Ferredoxin Is Cleaved by FusC After Uptake to the Periplasm.
To determine whether ferredoxin cleavage occurs in the periplasm or on the external cell surface, we attempted to determine the cellular location of FusC. FusC is synthesized as a 924-aa polypeptide with a predicted 25-aa signal sequence (SignalP 4.1) (32) that is cleaved on Sec-mediated export to the periplasm, indicating a potential periplasmic location for the mature 101-kDa protein. In an attempt to confirm the cellular location of FusC, we raised antibodies to peptides from the FusC sequence and used these to probe fractionated cell extracts and precipitated proteins from P. carotovorum LMG 2410, as well as the isogenic ΔfusC strain by immunoblotting. Initial experiments with whole-cell extracts indicated that FusC production is strongly regulated by iron availability, with FusC production up-regulated under conditions of iron limitation due to the presence of the iron chelator bipyridine (Fig. 3).
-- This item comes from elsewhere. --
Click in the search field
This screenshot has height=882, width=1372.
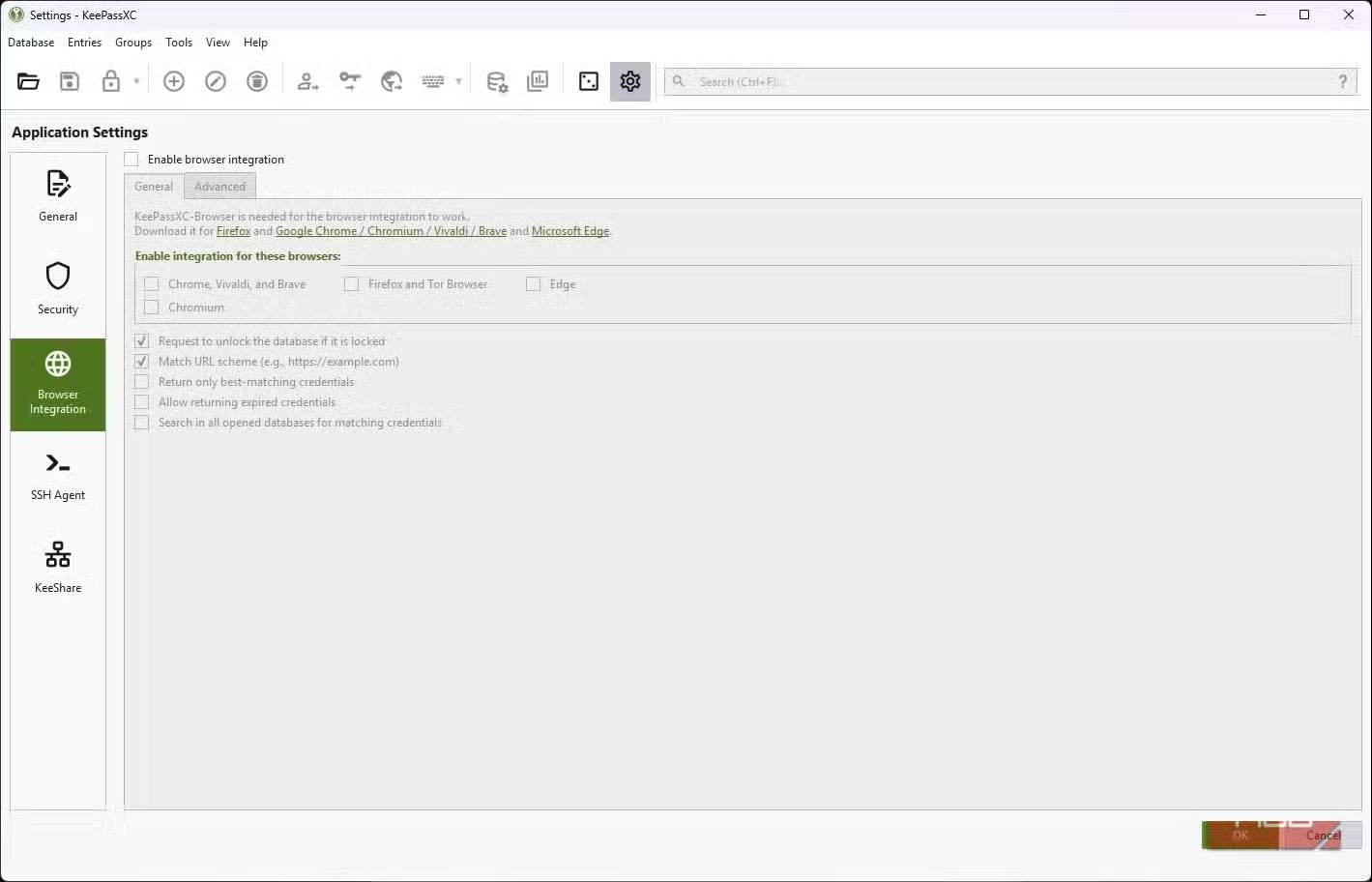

Probing of fractionated cell extracts showed that FusC could be detected in the periplasmic extract, but not in the cytoplasmic contents or among proteins exported to the extracellular media (Fig. 3 ). Thus, FusC is an iron-regulated periplasmic protein.
Fig. 3.
FusC is an iron-regulated periplasmic protein. (A) FusC production is up-regulated under iron-limiting conditions. Whole-cell extracts of wild-type LMG2410 (WT) and LMG2410 ΔfusC (ΔFusC) from cells grown in the absence (−) or presence (+) of 200 µM bipyridine were subjected to immunoblotting with αFusC antibodies. Purified FusC was run in the left lane as a marker. (B) FusC is a periplasmic protein. (Top) Wild-type LMG2410 (WT) and LMG2410 ΔfusC (ΔFusC) cells grown in the absence (−) or presence (+) of 200 µM 2,2′ bipyridine were fractionated, and whole-cell (WC), periplasmic (P), and spheroplast fractions were immunoblotted using αFusC antibodies. Purified FusC was run in the left lane as a marker. (Bottom) Periplasmic and spheroplast fractions were also subjected to αGroEL immunoblotting to determine the level of spheroplast leakage. GroEL was not identified in the periplasmic fraction. αTolB antibodies were used as a marker of periplasmic proteins, although, as previously described in E. coli, TolB is also associated with the cytoplasmic membrane and therefore with spheroplasts, presumably due to its interaction with the inner membrane TolAQR complex (36). (C) FusC is not exported to the extracellular media. Whole-cell and precipitated proteins from the supernatant (EX) from LMG2410 (WT) cells grown in the absence (−) or presence (+) of 200 µM bipyridine or in the presence of 200 µM bipyridine and 1 µM FerAra (F) were subjected to immunoblotting with αFusC antibodies. No FusC was detected in the extracellular medium.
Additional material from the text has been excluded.